Something to read to your children, after putting the last piece of "government-issued" wood on the fire.
ReplyDeletehttp://www.groundbreaking.com/Good_Sam/Rhyme008.htm
@original David
ReplyDeleteThanks for your response. But my suggestion does no harm to our legal
system. Loan restructuring and contract modification are common events.
If one in six mortgagors are in trouble, then why would you want to keep them in trouble ? You fear that restructuring their loans will "freeze a large fraction of the housing market".
What would rather have..one in six
mortgagors walk away from their mortgages and homes handing their deeds back to a lender which no longer holds their mortgage ?
Borrowers who are in foreclosure cause illiquid real estate markets because the costs of foreclosure, added on by the legal sharks, make selling that much harder. Restructuring the loans will make the real estate market more liquid and prevent further drops in prices. Furthermore, statistics tell us that within 50 years the number of Americans will increase from 305 million to 500 million. Real estate prices will not drop for very long and what we see today are the bargains of this century. Buy now and you will make a lot of money.
Norm,
ReplyDeleterestructuring and modification is common but there are predictable rules and the lender is party to the proceedings. The rules and procedures are established ex ante.
I'm not claiming that your suggestion would not work. It might even be less expensive than some alternatives. We just can't say because the resulting risk premium is difficult to predict.
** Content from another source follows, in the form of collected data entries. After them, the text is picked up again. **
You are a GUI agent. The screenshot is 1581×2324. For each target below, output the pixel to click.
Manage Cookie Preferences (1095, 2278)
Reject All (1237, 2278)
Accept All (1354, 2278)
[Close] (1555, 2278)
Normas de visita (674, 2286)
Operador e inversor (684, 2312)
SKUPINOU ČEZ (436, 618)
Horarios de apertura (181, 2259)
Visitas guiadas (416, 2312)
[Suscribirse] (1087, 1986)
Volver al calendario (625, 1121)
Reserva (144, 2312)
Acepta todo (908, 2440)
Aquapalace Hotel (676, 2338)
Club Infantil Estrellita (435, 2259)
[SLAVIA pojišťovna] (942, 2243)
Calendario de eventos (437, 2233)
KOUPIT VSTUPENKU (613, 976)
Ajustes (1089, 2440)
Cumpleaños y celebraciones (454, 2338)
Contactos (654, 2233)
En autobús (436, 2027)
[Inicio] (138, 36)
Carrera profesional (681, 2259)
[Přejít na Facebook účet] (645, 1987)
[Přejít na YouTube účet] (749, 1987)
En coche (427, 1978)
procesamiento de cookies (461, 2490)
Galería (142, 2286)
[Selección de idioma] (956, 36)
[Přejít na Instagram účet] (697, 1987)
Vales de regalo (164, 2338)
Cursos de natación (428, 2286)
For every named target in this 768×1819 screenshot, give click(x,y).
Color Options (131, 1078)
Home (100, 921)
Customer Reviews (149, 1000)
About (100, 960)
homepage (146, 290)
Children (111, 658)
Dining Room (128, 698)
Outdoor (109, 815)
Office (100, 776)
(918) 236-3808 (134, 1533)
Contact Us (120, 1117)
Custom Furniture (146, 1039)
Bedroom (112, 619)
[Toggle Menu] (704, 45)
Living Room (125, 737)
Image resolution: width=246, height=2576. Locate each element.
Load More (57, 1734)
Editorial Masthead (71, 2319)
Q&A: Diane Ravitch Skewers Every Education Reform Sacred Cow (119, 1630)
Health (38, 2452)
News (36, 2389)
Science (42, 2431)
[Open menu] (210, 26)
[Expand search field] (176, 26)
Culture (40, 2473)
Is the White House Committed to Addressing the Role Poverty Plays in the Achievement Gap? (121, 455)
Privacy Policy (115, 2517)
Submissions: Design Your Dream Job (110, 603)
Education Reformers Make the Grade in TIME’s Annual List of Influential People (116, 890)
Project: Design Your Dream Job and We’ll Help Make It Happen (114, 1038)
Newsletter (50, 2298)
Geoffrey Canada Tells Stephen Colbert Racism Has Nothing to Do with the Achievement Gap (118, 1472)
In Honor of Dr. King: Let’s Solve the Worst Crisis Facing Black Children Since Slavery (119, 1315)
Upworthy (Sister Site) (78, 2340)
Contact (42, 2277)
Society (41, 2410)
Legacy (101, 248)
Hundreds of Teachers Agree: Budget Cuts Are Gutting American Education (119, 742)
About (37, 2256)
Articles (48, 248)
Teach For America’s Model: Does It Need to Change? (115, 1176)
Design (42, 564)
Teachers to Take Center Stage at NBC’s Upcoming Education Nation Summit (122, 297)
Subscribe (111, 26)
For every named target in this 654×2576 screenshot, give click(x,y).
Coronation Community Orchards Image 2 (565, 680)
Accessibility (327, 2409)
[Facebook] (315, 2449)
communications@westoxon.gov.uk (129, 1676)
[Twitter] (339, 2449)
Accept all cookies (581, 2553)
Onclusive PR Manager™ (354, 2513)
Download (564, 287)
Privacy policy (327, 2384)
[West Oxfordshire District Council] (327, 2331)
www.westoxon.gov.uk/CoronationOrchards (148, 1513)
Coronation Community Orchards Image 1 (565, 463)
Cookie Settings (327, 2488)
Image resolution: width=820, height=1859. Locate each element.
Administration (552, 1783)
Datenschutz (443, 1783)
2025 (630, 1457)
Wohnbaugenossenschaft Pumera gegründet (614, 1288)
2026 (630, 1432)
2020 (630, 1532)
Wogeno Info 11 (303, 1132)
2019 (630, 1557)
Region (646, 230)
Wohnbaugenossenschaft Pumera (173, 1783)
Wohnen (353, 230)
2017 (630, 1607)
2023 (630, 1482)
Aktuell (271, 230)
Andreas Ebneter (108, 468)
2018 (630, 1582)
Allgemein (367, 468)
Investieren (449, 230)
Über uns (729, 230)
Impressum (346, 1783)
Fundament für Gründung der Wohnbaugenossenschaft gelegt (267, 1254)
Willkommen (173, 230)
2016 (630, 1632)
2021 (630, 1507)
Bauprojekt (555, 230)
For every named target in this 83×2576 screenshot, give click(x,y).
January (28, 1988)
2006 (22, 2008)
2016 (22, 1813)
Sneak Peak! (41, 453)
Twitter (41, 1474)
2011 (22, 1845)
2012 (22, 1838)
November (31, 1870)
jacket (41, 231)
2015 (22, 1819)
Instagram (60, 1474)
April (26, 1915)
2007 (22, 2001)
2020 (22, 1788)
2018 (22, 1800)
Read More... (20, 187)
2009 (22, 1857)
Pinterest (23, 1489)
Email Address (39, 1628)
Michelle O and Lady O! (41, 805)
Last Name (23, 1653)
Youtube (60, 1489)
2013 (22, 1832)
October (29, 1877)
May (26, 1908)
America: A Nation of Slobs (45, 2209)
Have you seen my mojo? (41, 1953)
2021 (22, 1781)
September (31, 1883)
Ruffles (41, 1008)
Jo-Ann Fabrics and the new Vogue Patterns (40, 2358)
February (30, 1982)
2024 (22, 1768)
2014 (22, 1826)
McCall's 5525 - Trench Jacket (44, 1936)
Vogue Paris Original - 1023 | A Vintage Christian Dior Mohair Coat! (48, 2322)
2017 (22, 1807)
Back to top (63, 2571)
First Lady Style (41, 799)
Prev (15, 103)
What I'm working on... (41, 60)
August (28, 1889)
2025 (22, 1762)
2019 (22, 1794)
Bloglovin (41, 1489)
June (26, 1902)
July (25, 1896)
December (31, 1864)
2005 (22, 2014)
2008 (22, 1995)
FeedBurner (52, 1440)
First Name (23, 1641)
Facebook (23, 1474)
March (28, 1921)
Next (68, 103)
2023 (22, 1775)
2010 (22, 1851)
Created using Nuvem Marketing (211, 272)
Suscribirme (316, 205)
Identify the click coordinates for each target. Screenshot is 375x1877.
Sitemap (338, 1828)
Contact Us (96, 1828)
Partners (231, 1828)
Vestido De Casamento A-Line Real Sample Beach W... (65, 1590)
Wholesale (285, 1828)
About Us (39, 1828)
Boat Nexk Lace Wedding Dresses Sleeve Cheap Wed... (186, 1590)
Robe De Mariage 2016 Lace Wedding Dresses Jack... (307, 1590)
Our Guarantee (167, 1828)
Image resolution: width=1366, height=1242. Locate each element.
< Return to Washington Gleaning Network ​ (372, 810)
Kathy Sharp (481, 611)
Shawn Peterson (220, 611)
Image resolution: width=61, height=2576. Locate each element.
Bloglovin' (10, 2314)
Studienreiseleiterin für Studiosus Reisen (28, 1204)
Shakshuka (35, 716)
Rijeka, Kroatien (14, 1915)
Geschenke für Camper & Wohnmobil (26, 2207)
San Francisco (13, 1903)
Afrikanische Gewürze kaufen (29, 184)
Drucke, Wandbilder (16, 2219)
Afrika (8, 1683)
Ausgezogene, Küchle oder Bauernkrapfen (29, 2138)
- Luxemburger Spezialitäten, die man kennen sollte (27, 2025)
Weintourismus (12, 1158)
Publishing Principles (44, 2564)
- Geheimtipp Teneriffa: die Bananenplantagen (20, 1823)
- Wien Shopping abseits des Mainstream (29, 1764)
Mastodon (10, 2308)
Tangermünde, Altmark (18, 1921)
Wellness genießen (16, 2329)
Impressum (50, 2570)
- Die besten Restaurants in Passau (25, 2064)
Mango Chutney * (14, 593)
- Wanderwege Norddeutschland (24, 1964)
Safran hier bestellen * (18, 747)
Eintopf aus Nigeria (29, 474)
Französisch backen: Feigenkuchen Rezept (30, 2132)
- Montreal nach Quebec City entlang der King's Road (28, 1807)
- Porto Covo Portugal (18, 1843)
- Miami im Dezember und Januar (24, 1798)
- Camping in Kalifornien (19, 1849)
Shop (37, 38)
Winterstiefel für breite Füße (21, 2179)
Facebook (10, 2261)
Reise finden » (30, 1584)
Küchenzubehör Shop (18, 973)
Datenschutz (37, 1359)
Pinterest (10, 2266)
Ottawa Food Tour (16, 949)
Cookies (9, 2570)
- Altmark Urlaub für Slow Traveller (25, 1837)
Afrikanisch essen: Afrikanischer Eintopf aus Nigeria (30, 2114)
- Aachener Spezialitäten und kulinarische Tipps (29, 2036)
I'm a believer in free markets when possible. I do think that we would recover quicker if these underwater mortgages were for the most part given back to the lenders and cleared from the market at free market prices. Even today, the price levels in many areas are artificially high.
Likewise, if there is to be federal help for the automakers, it should be support for an orderly disposal of their assets. They are where they are because they are badly structured and poorly managed firms. A big wad of public money is not going to change that.
We need to let the market allocate capital to its most efficient use, whether that be housing stocks or industrial assets.